Do you think AI has actually made customer support better?
For businesses, the answer is mostly yes. Costs have come down, coverage has expanded, and chatbots handle queries that would have once meant a 20-minute wait for a human agent.
But what about for the customer? That’s where things get a little blurrier.
In many instances, customers now have to parse a wall of generated text, judge whether what they’re reading is accurate, rephrase their question when the AI misses the point, and verify whatever instructions they’ve been given before they act on them.
This means that for many customer service interactions, the customer has to put in more work, not less.
This point was raised by Shan Lilja, Co-Founder of Mavenoid, in a recent discussion with CX Today:
“Company effort has gone down, but customer effort has risen.”
This separation between organizations and customers is at the crux of AI-assisted support right now – and Lilja argues that multimodal is the bridge that can fix the divide.
The Hidden Tax
The concept of customer effort isn’t new in CX. The Customer Effort Score has been a staple of support measurement for over a decade. But the way that effort manifests has changed with the introduction of large language models.
The old failure mode was friction from poor routing or slow response. The new one is cognitive load: the mental work required to interact productively with an AI that sounds confident but isn’t always right.
Lilja describes this as a “hidden tax on every AI interaction, paid by customers.”
As discussed above, these taxable events are familiar to anyone who’s recently used a support chatbot.
While these effort-sapping instances don’t show up on dashboards via containment rates or CSAT scores, they can really add up.
And this increased cognitive load can lead to abandoned sessions, repeat contacts, and a slow erosion of confidence.
Within this effort tax, Lilja points to a specific area that he believes to be one of the most damaging: “AI slop.”
“AI slop is low-quality, generic content produced by AI.”
This slop has the potential to cause serious damage to an organization’s customer service operations.
An AI that tells a customer to press the wrong button can damage their product or, in a worst-case scenario, create a safety issue.
And the liability implications are real. Earlier this year, Woolworths was forced to make adjustments to its AI chatbot after it falsely claimed to have an “angry mother” and presented itself as having personal family experiences.
Other examples include Air Canada having to pay compensation after its chatbot gave incorrect refund information, and a customer convincing DPD’s chatbot to swear and write a poem about “how terrible” a company DPD is.
These aren’t arguments against AI in support, but rather, they’re arguments for AI that’s grounded in something more than language.
Why Text Keeps Failing
The structural problem with text-only AI is that language is, as Lilja puts it, “a tree of possibilities.”
Every sentence carries a range of interpretations, and the AI picks one. When that choice is even slightly wrong, the support interaction goes off course, and the customer bears the cost of correcting it.
Images and visual context work differently. They constrain interpretation. A photograph of a cracked product component, a real-time view of an error light, a video showing exactly which cable is loose – these don’t give the AI a tree of possibilities; they give it a scene, as Lilja explains:
“It’s harder to b******t a human with a false image than with false words.”

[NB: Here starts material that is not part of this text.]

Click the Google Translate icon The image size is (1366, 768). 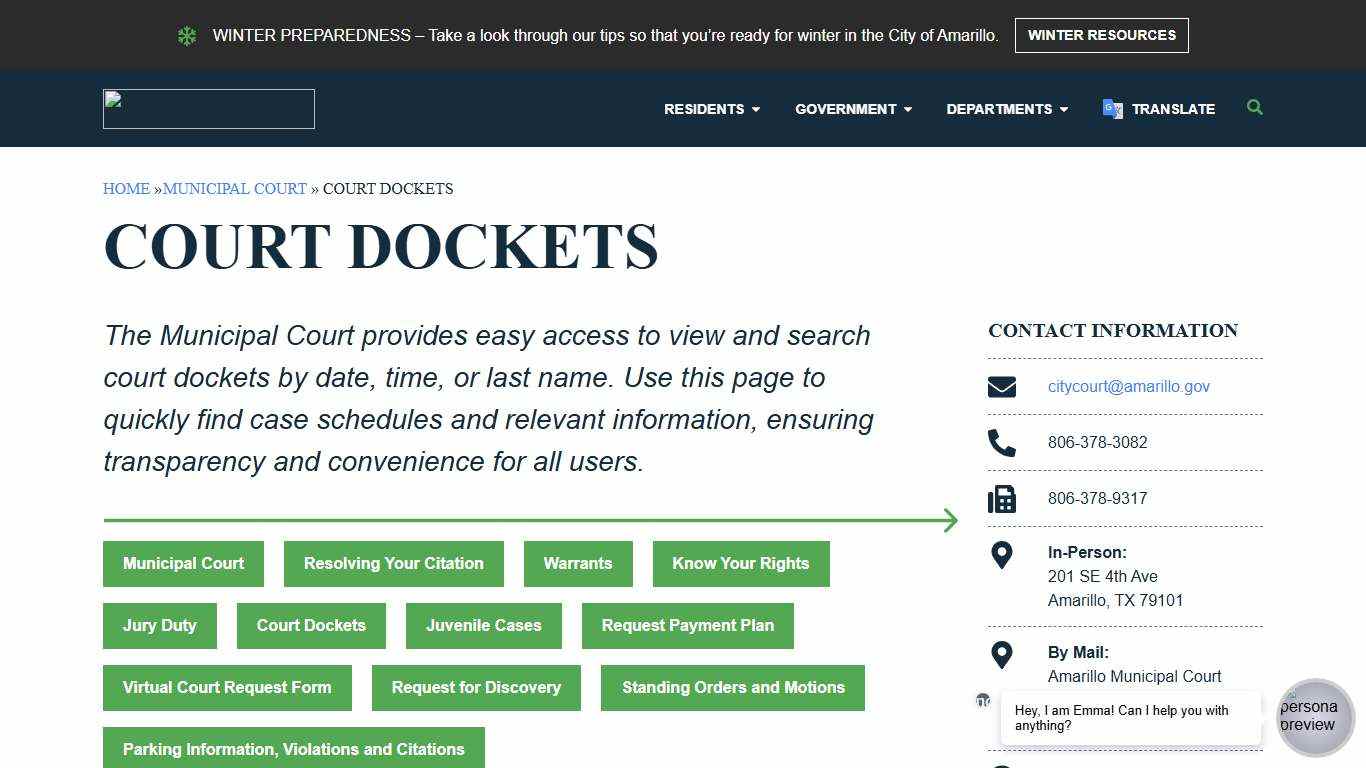tap(1111, 109)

“Reality is more constrained. That’s how you bring hallucination rates down – by grounding things in more types of information.”

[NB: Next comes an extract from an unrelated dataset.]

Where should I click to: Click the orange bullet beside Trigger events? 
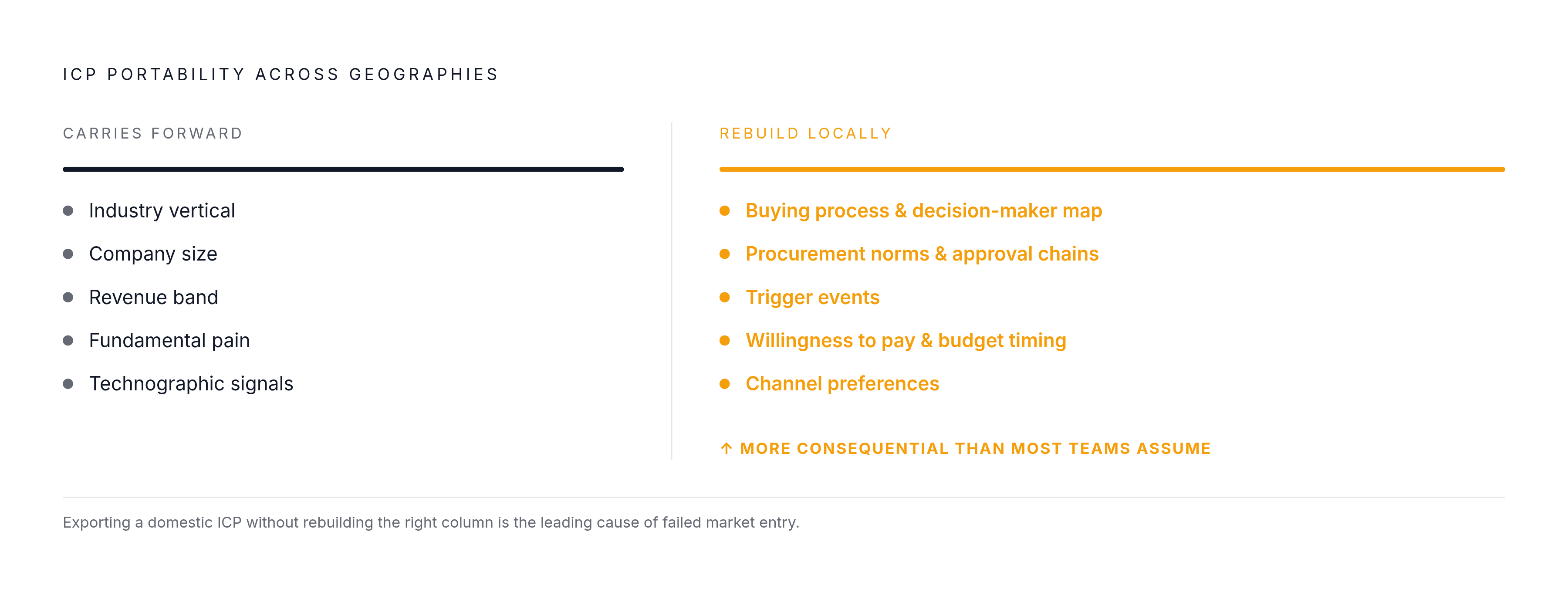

This is what Lilja refers to as “visual grounding,” and it’s one of six properties that define effective multimodal support:
- Enhanced context
- Reduced ambiguity
- Cross-modal consistency
- State awareness
- Real-time feedback
- Visual grounding
Together, they address the failure modes of text-only AI at a structural level, rather than just patching over them with better prompts.
The Feedback Loop Problem
One failure mode in particular stands out: delayed feedback.

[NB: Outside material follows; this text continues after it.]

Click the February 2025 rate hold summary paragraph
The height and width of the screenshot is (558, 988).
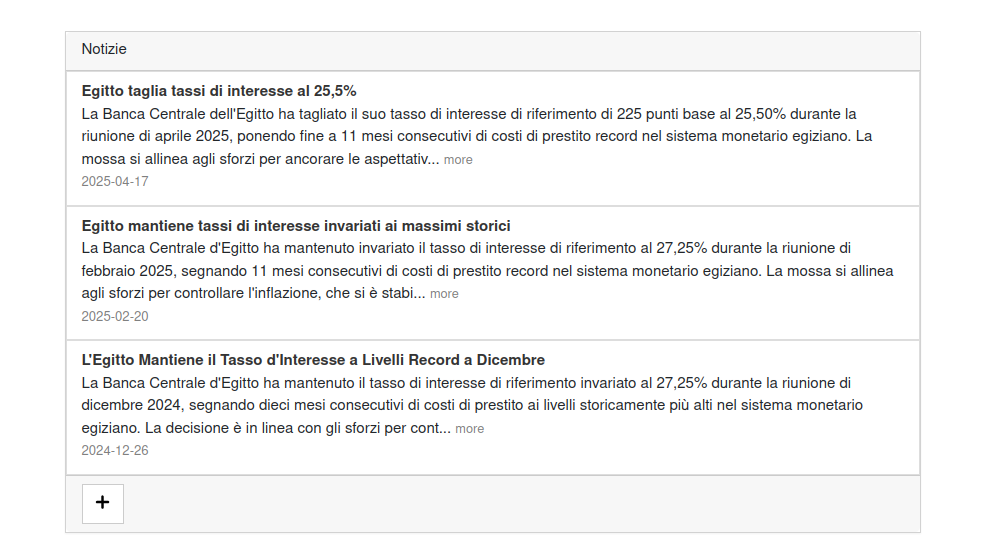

In text-based support, a customer can follow a set of instructions for 10 or 15 minutes before discovering that step three was wrong.
By that point, they’ve potentially made things worse, and they’re starting over from scratch; except now they’re frustrated and have less trust in whatever the AI tells them next.
Real-time visual feedback can address this issue. A video guide that shows a customer cleaning a washing machine’s drain filter can flag immediately if they’re doing it incorrectly. A live visual check on a hardware installation can catch a misconnected cable before the customer powers the device back on and damages it.
It may be an old saying, but Lilja’s remark that “a picture is worth a thousand words,” is a surprisingly succinct argument for multimodal, particularly when the alternative is a hallucinated instruction in a customer support chat.
The brands that recognize this will be able to elevate their service levels from merely improving their NPS to building support that customers can actually rely on – where the AI’s confidence is backed by something real.